My COVID-19 experience: Ignoring the best advice a daughter – and expert – could offer

Nancy and Ruby Blum in 2018 at home near Creswell. Ruby is a health policy adviser for Dallas County in Texas.

I am a biologist by education. I believe in data and intelligence more than I do in prejudice or magical thinking. Despite its shortcomings, I trust people who spend their lives studying things more than those who shoot their mouths off with unfounded opinions. Opinions are easy, but knowledge is hard, and there are many scientists, doctors, epidemiologists, and public health experts who plan and model and study the spread of infectious diseases.

While we exist in a bubble of safety, they do the heavy lifting, monitoring, and planning and preparing. They saw the handwriting on the wall.

One of them is our daughter, Ruby, from little old Lorane, Ore. She is a health policy adviser in Dallas, Texas. Ruby was part of the team of scientists, medical personnel, law enforcement, and public servants who brought Dallas through the Ebola crisis a few years ago.

In early March, Ruby had been monitoring the virus for over two months as part of her responsibilities for Dallas County. She said, “Get ready to stay home.” She suggested we have hand sanitizer and to start taking precautions. At that point, Oregon had no cases, and no one in the public realm suggested people stop moving about. Ruby said, “It’s pretty simple, Dad; you’re almost 65 years old and have high blood pressure; if you get it, you have a 12 percent chance of dying.”

We started washing our hands every chance we got, stopped going out, and started taking things more seriously. Except on March 6, when we went to a concert in Portland. I had bought the tickets for my wife Nancy’s birthday five months earlier. We attended the show, went to dinner at a neighborhood restaurant, and stayed overnight with young friends. It was awkward as we discussed the virus. By then, we were doing as instructed, washing our hands, not touching our faces, limiting social contacts, but it was over two weeks before Gov. Brown imposed the stay-at-home order.

In the few days after the concert, I went out to three places, once for a short meeting at the City of Eugene (by then maintaining six-foot social distance) and then to two of the large food stores for groceries. After all three outings, I washed my hands and sanitized like a madman.

Five days after the concert, I went to bed and didn’t feel right. I seldom get sick, so the awareness of something going on in my upper respiratory tract worried me. The next day I developed a low fever, persistent headache, and then extreme fatigue (I was digging fence posts and couldn’t do one without stopping).
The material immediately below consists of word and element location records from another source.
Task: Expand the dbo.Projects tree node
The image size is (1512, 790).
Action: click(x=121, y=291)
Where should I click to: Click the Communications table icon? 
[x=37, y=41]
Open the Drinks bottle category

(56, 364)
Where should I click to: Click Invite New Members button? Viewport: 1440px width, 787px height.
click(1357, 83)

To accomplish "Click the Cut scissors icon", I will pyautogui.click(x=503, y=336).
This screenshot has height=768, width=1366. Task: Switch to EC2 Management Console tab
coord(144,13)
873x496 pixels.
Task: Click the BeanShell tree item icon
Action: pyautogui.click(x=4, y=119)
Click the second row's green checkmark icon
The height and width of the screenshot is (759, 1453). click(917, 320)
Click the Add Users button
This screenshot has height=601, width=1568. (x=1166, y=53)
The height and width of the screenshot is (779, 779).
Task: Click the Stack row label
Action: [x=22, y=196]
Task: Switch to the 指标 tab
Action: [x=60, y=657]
I knew I had the virus. At that point, I wasn’t sure which I feared most, the virus or the wrath of my daughter. When I called my doctor, the nurse said, “monitor things but don’t come in for a test unless things get worse.” I’m not sure if it was possible to get a test in Lane County at that point, and in the entire state of Oregon, barely 200 tests had been conducted even though to our north COVID-19 was ravaging the greater Seattle area. 

I slept, stayed hydrated, and threw a few prayers into the mix. After five days, I started feeling better. I knew I was okay. The only symptom to persist was a nasty cough that continued for two weeks.

Sincerely, I understand why people are eager to “open up the economy,” especially if they are out of work, but needing to go back to work does not invalidate the science of the virus.

Every day we read who has died from COVID-19. We read their ages and whether they had underlying conditions – as if having underlying conditions softens the horror. By the end of next week, COVID-19 will have killed more Americans than the Vietnam War. I know it is only a matter of time before someone I know joins that list, and when they do, there will be no comfort in knowing they had underlying conditions.  

And so it goes. On Day 42, I got a tetanus shot in the parking lot of my doctor’s office, and it felt like a drug deal. Two masked adults were looking sideways, one with a hypodermic needle in their hand, the other hoping he didn’t pass out.

On Day 43 we worked all morning building a fence and cleaning the barn, then we went to Blue Valley Bistro and bought food via the drive-thru. We didn’t need the food, but we miss Seth and Melissa and seeing Nicky in the window and Suzanne too, was a treat. Then we drove around for two hours looking at homes and gardens and hills and trees and taking in all that surrounds us.